Reproduce nothing beyond the line containing "This screenshot has height=1064, width=1129.". From the first line of the data below down to it, copy each line exactly, without the pictures.

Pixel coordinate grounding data

--------------------

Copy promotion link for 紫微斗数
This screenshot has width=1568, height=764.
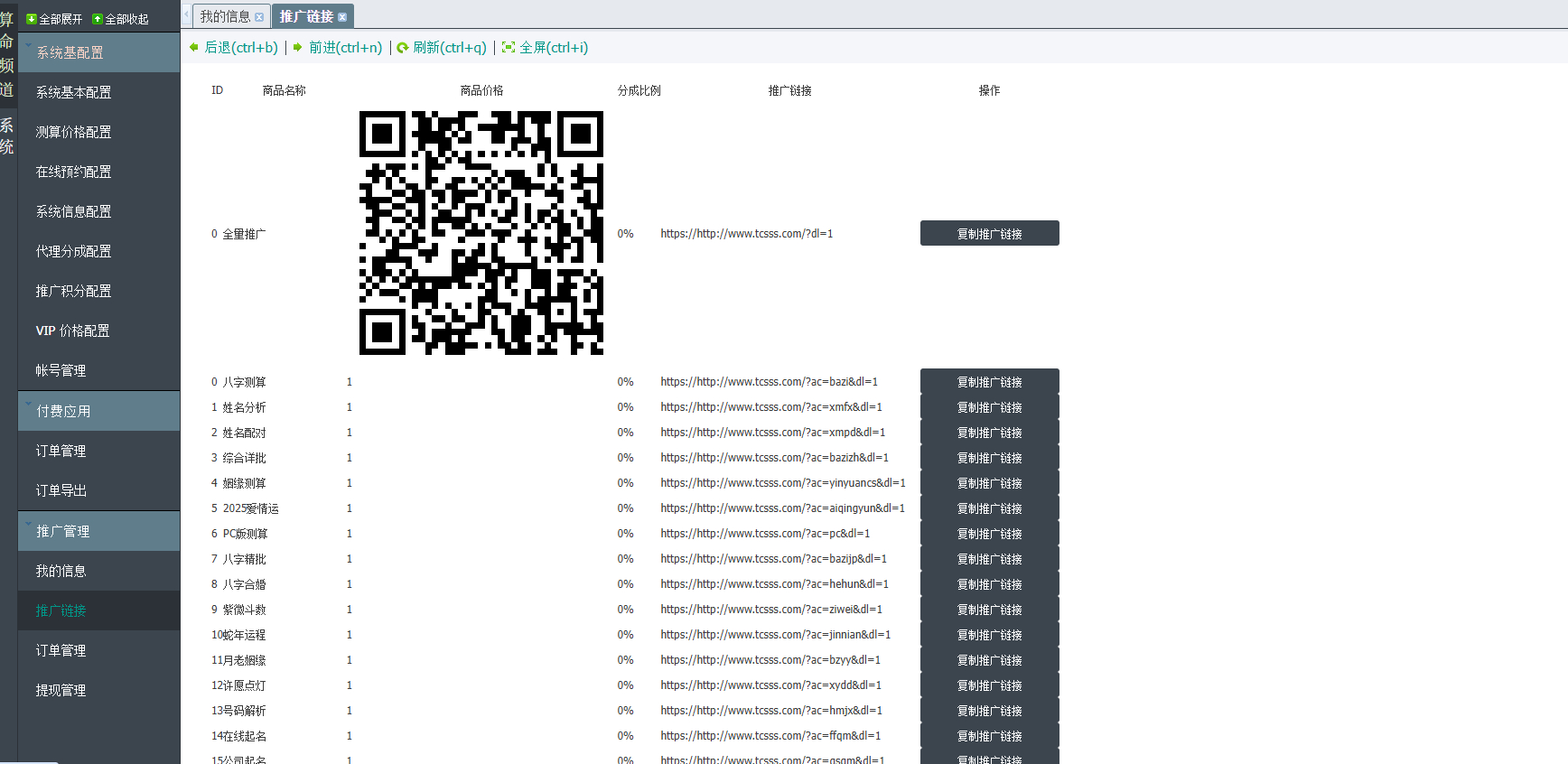pyautogui.click(x=989, y=610)
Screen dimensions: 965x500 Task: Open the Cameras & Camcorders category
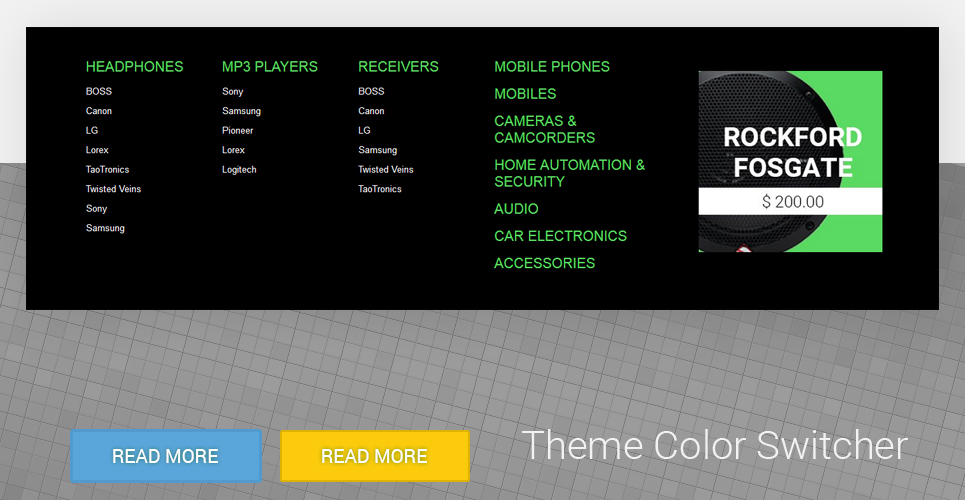545,129
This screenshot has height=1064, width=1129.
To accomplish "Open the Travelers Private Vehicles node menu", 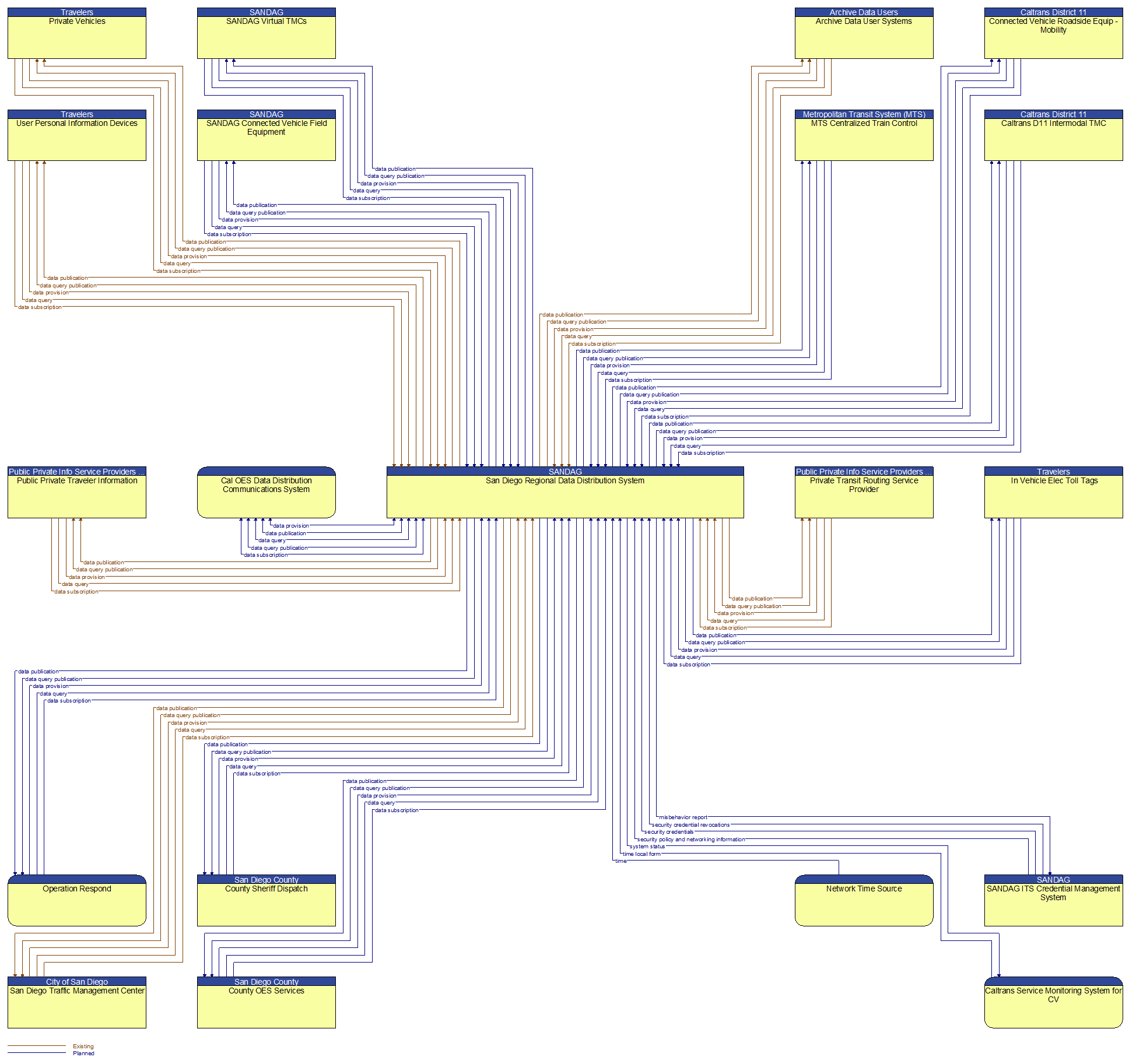I will (74, 30).
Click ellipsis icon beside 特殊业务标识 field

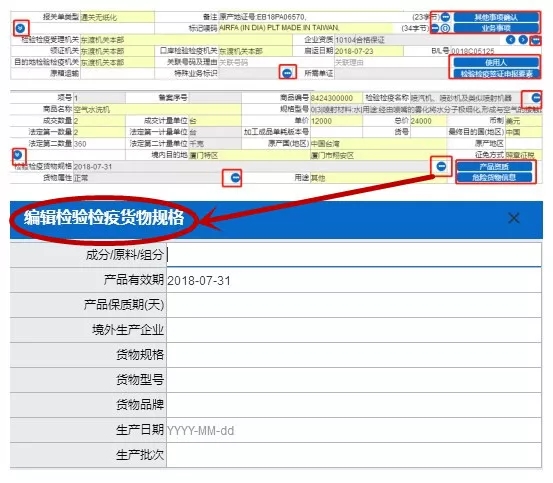click(287, 73)
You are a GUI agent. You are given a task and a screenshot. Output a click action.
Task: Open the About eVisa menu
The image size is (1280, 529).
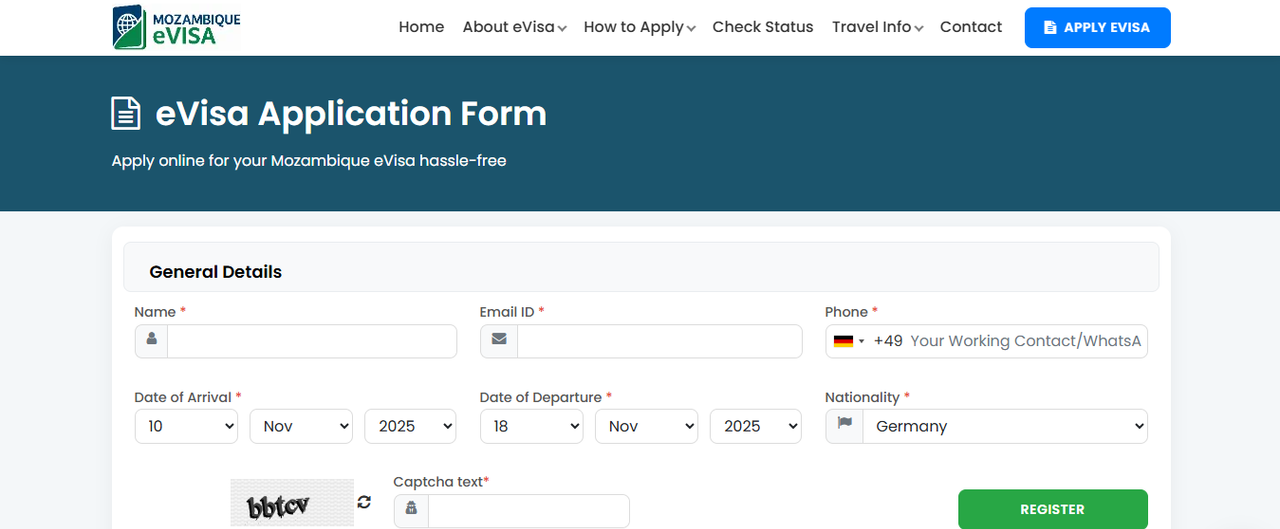pyautogui.click(x=514, y=27)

--------------------

§ **Solved exercise**
Copy promotion link for 紫微斗数
This screenshot has width=1568, height=764.
pyautogui.click(x=989, y=610)
Screen dimensions: 965x500 Task: Open the Cameras & Camcorders category
545,129
This screenshot has height=1064, width=1129.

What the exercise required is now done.